By Alex Coburn, Staff Writer
“Strong female characters” is a phrase that generates a lot of buzz in the film industry, and for good reason. In today’s world, girls are constantly being asked: Is being a woman about the pictures they see in magazines? Is it about coming so close, but not close enough, to having a first female president? Many films have tried and often failed to address the complexities of being a woman. Mike Mills’s 20th Century Women, however, does not. With its punchy, modern editing, clever writing and endearing storyline, 20th Century Women provides not only well-rounded “strong female characters” but also a nostalgic memoir about what it was like to be a woman in the late ‘70s.

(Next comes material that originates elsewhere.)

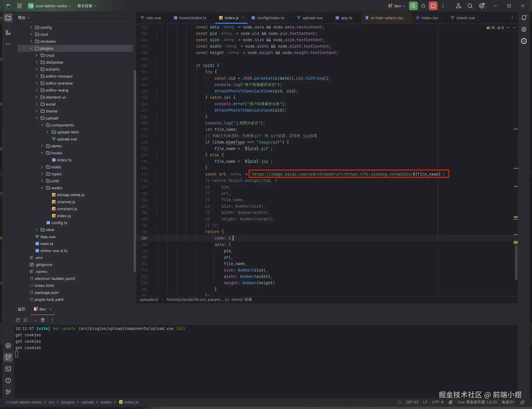Image resolution: width=532 pixels, height=409 pixels.
Task: Open Search Everywhere magnifier icon
Action: coord(470,6)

20th Century Women is all about how people interact with and shape each other. Dorothea (Annette Bening), who is struggling to raise her son Jamie (Lucas Jade Zumann) alone, enlists the help of her boarder Abbie (Greta Gerwig) and Jamie’s older friend Julie (Elle Fanning) to teach him how to be a good man. The film is crafted as a series of moments rather than a linear storyline, so the editing is crucial. It’s not surprising that Mills has a history in graphic design, because the editing is not only visually pleasing and modern but also helps weave together the anecdotes into a cohesive story. His use of fast motion is especially fascinating, as it helps demonstrate how fast life moves when you’re living in a time period of change.
Another feature that really helped to give the film a nostalgic, of-the-time feel was its use of historical photographs and footage. When describing each of the character’s back stories, still photographs were used to give context. For example, when Dorothea is describing growing up in the post-Depression years, they show photographs from that time period. So while the film is fictional, it feels like something universal to the women that grew up in those times. There were also other cultural markers; for example, Julie’s mantras from Judy Blume books or Abbie’s obsession with the punk culture feud between Talking Heads and Black Flag fans.
But what really sold the film was the writing. It is definitely deserving of the Best Original Screenplay Oscar nomination. Not only were the female characters endearing and multifaceted, but the male characters had genuine, respectful, complicated relationships with them that felt true to life. While the film is about a lot of things—from nostalgia for the ‘70s to finding happiness—it really focuses on how women and men at the time navigated the second wave of feminism.
The writing could easily have been pedantic and too historical drama-esque to be subversive, but Mills shows feminism on the homefront rather than placing it in a larger context. A scene that stands out as particularly endearing and effective was the one in which, after reading Our Bodies Ourselves, Jamie gets in a fight with a boy at the skate park because he doesn’t know about clitoral stimulation. Showcasing how women teach a young boy to be a good man and a feminist isn’t easy, but Mills’ writing does it in a way that is endearing without being sappy or preachy.
While 20th Century Women isn’t a sweeping, emotional historical drama about the progress of feminism, it is a catalogue of moments in the lives of three women growing up in a pivotal time for feminism. Rather than focusing on the big picture, Mills gives us little vignettes of incredibly “strong female characters” and how their lessons and actions teach a teenage boy how to be a better man. And even though it’s called 20th Century Women, it’s still beautifully relevant to what’s happening today.